EXERCISE AIM:
Update the records below by replacing every "Instruction" with "Goal" and leaving everything else unchanged.

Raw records
* * * * * * * * *

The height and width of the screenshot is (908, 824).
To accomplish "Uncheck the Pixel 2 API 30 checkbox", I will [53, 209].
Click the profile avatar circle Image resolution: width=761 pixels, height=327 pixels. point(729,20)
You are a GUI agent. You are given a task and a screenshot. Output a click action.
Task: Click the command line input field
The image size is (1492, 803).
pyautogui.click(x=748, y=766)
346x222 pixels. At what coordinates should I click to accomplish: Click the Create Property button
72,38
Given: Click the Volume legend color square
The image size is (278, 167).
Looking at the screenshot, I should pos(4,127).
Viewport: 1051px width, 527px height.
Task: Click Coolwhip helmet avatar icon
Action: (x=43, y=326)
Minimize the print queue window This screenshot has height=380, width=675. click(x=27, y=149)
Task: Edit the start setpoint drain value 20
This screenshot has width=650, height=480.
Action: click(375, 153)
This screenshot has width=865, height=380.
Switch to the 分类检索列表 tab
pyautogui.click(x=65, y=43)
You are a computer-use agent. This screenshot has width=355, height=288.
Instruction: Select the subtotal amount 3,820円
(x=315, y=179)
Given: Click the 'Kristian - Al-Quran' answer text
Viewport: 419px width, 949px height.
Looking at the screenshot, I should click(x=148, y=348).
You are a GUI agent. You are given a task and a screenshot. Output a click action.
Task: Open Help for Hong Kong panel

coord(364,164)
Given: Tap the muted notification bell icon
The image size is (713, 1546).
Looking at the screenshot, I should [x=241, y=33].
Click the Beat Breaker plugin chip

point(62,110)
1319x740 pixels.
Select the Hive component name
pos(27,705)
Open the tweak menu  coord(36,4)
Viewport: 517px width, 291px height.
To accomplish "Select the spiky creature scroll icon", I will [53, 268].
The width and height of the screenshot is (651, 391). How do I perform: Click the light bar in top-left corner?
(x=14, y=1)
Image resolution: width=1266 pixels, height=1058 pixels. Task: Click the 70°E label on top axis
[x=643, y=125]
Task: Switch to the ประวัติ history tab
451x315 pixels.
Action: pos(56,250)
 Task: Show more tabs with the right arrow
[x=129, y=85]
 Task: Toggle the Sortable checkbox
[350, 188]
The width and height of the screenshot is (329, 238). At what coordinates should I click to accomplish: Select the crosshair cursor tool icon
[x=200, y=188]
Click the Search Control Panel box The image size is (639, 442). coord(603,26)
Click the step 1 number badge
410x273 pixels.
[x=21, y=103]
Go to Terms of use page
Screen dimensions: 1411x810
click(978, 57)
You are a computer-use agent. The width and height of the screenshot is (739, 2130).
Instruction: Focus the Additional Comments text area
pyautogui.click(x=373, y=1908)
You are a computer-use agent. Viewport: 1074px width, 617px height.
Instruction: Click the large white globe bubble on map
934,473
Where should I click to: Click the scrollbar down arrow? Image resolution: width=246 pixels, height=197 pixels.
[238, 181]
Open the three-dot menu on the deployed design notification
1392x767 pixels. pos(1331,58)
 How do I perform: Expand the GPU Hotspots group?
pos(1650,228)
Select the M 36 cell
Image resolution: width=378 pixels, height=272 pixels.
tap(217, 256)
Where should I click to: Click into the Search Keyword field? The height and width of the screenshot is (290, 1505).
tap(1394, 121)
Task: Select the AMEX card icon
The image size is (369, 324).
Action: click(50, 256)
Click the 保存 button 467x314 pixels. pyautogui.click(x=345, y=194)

* * * * * * * * *

WORKED SOLUTION:
The height and width of the screenshot is (908, 824).
To accomplish "Uncheck the Pixel 2 API 30 checkbox", I will [53, 209].
Click the profile avatar circle Image resolution: width=761 pixels, height=327 pixels. point(729,20)
You are a GUI agent. You are given a task and a screenshot. Output a click action.
Task: Click the command line input field
The image size is (1492, 803).
pyautogui.click(x=748, y=766)
346x222 pixels. At what coordinates should I click to accomplish: Click the Create Property button
72,38
Given: Click the Volume legend color square
The image size is (278, 167).
Looking at the screenshot, I should pos(4,127).
Viewport: 1051px width, 527px height.
Task: Click Coolwhip helmet avatar icon
Action: (x=43, y=326)
Minimize the print queue window This screenshot has height=380, width=675. click(x=27, y=149)
Task: Edit the start setpoint drain value 20
This screenshot has width=650, height=480.
Action: click(375, 153)
This screenshot has width=865, height=380.
Switch to the 分类检索列表 tab
pyautogui.click(x=65, y=43)
You are a computer-use agent. This screenshot has width=355, height=288.
Goal: Select the subtotal amount 3,820円
(x=315, y=179)
Given: Click the 'Kristian - Al-Quran' answer text
Viewport: 419px width, 949px height.
Looking at the screenshot, I should click(x=148, y=348).
You are a GUI agent. You are given a task and a screenshot. Output a click action.
Task: Open Help for Hong Kong panel

coord(364,164)
Given: Tap the muted notification bell icon
The image size is (713, 1546).
Looking at the screenshot, I should [x=241, y=33].
Click the Beat Breaker plugin chip

point(62,110)
1319x740 pixels.
Select the Hive component name
pos(27,705)
Open the tweak menu  coord(36,4)
Viewport: 517px width, 291px height.
To accomplish "Select the spiky creature scroll icon", I will [53, 268].
The width and height of the screenshot is (651, 391). How do I perform: Click the light bar in top-left corner?
(x=14, y=1)
Image resolution: width=1266 pixels, height=1058 pixels. Task: Click the 70°E label on top axis
[x=643, y=125]
Task: Switch to the ประวัติ history tab
451x315 pixels.
Action: pos(56,250)
 Task: Show more tabs with the right arrow
[x=129, y=85]
 Task: Toggle the Sortable checkbox
[350, 188]
The width and height of the screenshot is (329, 238). At what coordinates should I click to accomplish: Select the crosshair cursor tool icon
[x=200, y=188]
Click the Search Control Panel box The image size is (639, 442). coord(603,26)
Click the step 1 number badge
410x273 pixels.
[x=21, y=103]
Go to Terms of use page
Screen dimensions: 1411x810
click(978, 57)
You are a computer-use agent. The width and height of the screenshot is (739, 2130).
Goal: Focus the Additional Comments text area
pyautogui.click(x=373, y=1908)
You are a computer-use agent. Viewport: 1074px width, 617px height.
Goal: Click the large white globe bubble on map
934,473
Where should I click to: Click the scrollbar down arrow? Image resolution: width=246 pixels, height=197 pixels.
[238, 181]
Open the three-dot menu on the deployed design notification
1392x767 pixels. pos(1331,58)
 How do I perform: Expand the GPU Hotspots group?
pos(1650,228)
Select the M 36 cell
Image resolution: width=378 pixels, height=272 pixels.
tap(217, 256)
Where should I click to: Click into the Search Keyword field? The height and width of the screenshot is (290, 1505).
tap(1394, 121)
Task: Select the AMEX card icon
The image size is (369, 324).
Action: click(50, 256)
Click the 保存 button 467x314 pixels. pyautogui.click(x=345, y=194)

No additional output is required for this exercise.